## TESTO MOSTRATO
-------

Ogni giorno diventa più chiaro quale aspetto assumerà in futuro la Siria. Della molteplicità di attori statali e non statali che hanno partecipato alla guerra civile in corso da sei anni, molti si sono ritirati e la situazione inizialmente poco chiara ora fa spazio a un’equazione un po‘ più chiara. Come attori principali rimasti, possono essere citati la Russia, l‘Iran, la Siria, gli USA e le QSD (Forze Democratiche della Siria). Attualmente fuori da questa equazione restano Qatar, Arabia Saudita, gli Emirati Arabi Uniti, IS, il KDP e il Fronte Al Nusra. La Turchia e i gruppi FSA a lei collegati in questa equazione hanno assunto una posizione neutrale. Con gli sviluppi venturi è molto probabile che resteranno fuori dall’equazione.
Se i parametri attualmente esistenti non si modificano nettamente, questa equazione si stabilizzerà sempre di più. Non ci sono particolari segnali per il fatto che con gli USA e la Russia le due variabili indipendenti che potrebbero modificare questa equazione, possano modificare le loro politiche in tempi stretti. Anche se per gli USA esisterebbe una possibilità per una tendenza di questo tipo, dato che i loro alleati tradizionali si trovano al di fuori dell’equazione, le politiche non realiste che sono imposte dagli alleati stessi sono il più grande ostacolo per un cambio di linea di questo tipo.

-------

## DATI ESTRATTI
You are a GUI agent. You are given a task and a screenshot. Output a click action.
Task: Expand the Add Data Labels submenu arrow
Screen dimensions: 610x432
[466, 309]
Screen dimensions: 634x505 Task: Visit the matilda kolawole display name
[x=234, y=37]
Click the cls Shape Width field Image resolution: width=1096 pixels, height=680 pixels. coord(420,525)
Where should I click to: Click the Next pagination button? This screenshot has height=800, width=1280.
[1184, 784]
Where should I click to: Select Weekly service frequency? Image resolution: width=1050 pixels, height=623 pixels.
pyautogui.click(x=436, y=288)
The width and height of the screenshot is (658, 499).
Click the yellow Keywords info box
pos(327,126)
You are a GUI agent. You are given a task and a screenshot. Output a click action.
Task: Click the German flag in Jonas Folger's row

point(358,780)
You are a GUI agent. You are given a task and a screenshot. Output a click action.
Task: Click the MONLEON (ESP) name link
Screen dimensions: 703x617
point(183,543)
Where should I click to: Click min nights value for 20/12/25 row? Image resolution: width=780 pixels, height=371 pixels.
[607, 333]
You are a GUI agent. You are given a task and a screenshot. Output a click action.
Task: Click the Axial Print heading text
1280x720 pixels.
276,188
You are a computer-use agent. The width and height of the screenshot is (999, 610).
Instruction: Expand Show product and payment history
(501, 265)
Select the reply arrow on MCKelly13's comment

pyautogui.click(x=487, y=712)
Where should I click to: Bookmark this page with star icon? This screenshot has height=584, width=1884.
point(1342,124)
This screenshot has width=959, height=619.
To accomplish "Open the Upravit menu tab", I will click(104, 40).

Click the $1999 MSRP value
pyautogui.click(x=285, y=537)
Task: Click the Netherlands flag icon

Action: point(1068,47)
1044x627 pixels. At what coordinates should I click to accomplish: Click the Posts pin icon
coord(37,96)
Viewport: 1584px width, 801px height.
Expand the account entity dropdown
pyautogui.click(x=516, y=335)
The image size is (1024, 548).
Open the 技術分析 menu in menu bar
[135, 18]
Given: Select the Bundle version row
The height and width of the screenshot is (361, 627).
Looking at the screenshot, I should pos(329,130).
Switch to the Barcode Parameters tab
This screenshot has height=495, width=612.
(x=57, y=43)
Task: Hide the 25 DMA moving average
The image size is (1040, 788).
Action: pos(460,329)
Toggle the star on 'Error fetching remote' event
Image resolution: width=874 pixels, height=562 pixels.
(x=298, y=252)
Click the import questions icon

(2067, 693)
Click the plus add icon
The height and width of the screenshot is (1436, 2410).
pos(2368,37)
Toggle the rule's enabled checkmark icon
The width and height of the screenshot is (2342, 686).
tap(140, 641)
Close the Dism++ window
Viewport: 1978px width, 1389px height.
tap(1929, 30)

-------

## DETTAGLI DEL COMPITO
Cita testualmente il passo del testo sulla Siria che si apre con le parole contenenti "Ogni giorno diventa" e si chiude con "resteranno fuori dall’equazione.".

## RISULTATO DEL COMPITO
Ogni giorno diventa più chiaro quale aspetto assumerà in futuro la Siria. Della molteplicità di attori statali e non statali che hanno partecipato alla guerra civile in corso da sei anni, molti si sono ritirati e la situazione inizialmente poco chiara ora fa spazio a un’equazione un po‘ più chiara. Come attori principali rimasti, possono essere citati la Russia, l‘Iran, la Siria, gli USA e le QSD (Forze Democratiche della Siria). Attualmente fuori da questa equazione restano Qatar, Arabia Saudita, gli Emirati Arabi Uniti, IS, il KDP e il Fronte Al Nusra. La Turchia e i gruppi FSA a lei collegati in questa equazione hanno assunto una posizione neutrale. Con gli sviluppi venturi è molto probabile che resteranno fuori dall’equazione.